Apolipoprotein B is also expressed in mammalian fetal membranes. To examine the consequences of
apolipoprotein B deficiency in mice, we used gene targeting in mouse embryonic stem cells to generate mice containing an insertional disruption of the 5' region of the
apolipoprotein B gene. Mice that were heterozygous for the disrupted
apolipoprotein B allele had an approximately 20% reduction in plasma
cholesterol levels, markedly reduced plasma concentrations of the pre-beta and beta-migrating
lipoproteins, and an approximately 70% reduction in plasma
apolipoprotein B levels. When fed a diet rich in fat and
cholesterol, heterozygous mice were protected from diet-induced
hypercholesterolemia; these mice, which constitute an animal model for
hypobetalipoproteinemia, should be useful for studying the effects of decreased
apolipoprotein B expression on
atherogenesis. The breeding of heterozygous mice yielded no viable homozygous
apolipoprotein B knockout mice.

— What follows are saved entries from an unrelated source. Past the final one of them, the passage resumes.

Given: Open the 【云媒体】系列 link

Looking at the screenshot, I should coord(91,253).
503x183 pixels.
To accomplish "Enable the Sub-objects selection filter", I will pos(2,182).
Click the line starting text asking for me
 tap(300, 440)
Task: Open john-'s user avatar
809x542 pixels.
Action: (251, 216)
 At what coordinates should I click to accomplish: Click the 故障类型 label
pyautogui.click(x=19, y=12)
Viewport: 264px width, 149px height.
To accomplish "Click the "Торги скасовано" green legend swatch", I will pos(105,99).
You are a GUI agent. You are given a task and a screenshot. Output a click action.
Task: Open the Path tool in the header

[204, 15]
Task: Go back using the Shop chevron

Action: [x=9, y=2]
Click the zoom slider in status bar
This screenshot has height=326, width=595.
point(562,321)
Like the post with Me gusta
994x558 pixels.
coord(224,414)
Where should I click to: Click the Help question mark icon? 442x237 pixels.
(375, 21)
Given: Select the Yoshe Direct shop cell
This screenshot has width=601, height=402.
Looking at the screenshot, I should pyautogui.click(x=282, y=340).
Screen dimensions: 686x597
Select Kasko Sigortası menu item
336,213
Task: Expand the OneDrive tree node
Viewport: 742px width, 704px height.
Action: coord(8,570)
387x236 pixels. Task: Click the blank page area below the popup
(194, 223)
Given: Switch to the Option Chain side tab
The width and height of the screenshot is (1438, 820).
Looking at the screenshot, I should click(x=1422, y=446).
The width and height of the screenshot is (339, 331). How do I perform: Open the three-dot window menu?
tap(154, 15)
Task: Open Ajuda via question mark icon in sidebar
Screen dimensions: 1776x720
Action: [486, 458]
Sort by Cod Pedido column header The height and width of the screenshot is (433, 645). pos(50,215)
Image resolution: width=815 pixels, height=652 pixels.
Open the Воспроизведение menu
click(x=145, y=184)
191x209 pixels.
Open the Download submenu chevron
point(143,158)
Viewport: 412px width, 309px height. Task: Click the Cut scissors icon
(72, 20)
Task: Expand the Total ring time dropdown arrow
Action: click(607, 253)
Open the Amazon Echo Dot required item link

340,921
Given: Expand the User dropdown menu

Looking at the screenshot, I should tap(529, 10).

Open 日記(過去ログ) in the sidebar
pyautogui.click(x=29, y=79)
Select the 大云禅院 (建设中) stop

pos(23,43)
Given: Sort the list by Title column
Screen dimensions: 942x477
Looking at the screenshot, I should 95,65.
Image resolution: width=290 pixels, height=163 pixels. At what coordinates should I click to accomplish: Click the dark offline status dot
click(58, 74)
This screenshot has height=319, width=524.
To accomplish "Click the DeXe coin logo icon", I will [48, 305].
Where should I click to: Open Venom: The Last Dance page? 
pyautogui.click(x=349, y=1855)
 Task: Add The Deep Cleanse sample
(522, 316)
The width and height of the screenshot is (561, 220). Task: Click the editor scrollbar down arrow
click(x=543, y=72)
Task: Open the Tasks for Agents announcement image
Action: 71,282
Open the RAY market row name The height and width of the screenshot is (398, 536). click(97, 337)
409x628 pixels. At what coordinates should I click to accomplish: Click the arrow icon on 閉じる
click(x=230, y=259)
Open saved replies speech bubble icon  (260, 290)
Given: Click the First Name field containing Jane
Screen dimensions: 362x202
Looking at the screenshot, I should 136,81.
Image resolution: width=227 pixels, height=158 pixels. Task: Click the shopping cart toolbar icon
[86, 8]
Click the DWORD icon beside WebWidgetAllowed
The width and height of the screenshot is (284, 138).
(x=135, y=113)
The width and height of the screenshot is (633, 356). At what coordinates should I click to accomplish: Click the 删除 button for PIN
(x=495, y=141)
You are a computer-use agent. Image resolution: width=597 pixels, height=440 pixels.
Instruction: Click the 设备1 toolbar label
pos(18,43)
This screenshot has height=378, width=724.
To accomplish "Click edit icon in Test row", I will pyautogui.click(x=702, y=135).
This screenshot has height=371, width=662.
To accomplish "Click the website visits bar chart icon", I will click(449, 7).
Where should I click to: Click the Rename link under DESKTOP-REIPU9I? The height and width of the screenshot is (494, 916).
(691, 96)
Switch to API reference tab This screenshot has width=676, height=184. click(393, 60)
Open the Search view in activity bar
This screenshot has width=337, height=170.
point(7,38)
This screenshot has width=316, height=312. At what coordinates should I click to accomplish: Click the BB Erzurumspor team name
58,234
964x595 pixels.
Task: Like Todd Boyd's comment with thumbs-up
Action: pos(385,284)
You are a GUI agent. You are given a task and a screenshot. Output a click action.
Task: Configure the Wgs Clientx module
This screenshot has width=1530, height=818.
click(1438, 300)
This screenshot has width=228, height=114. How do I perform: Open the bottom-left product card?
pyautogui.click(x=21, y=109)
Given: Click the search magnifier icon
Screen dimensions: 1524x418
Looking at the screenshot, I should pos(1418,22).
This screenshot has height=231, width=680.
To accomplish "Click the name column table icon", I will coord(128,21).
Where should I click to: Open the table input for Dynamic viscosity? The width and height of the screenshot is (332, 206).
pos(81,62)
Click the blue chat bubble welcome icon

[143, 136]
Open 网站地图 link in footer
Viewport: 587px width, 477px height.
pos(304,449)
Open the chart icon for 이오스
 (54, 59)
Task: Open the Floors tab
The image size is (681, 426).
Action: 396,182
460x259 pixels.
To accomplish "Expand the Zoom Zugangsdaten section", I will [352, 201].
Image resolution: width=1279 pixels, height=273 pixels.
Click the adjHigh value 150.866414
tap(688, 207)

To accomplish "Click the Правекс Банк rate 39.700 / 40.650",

Most homozygous embryos were resorbed by midgestation (before gestational day 11.5); several embryos that survived until later in gestation exhibited exencephalus. The embryonic lethal phenotype was rescued by complementation with a human
apolipoprotein B transgene--i.e., human
apolipoprotein B transgenic mice that were homozygous for the murine
apolipoprotein B knockout mutation were viable. Our findings indicate that
apolipoprotein B plays an essential role in mouse embryonic development.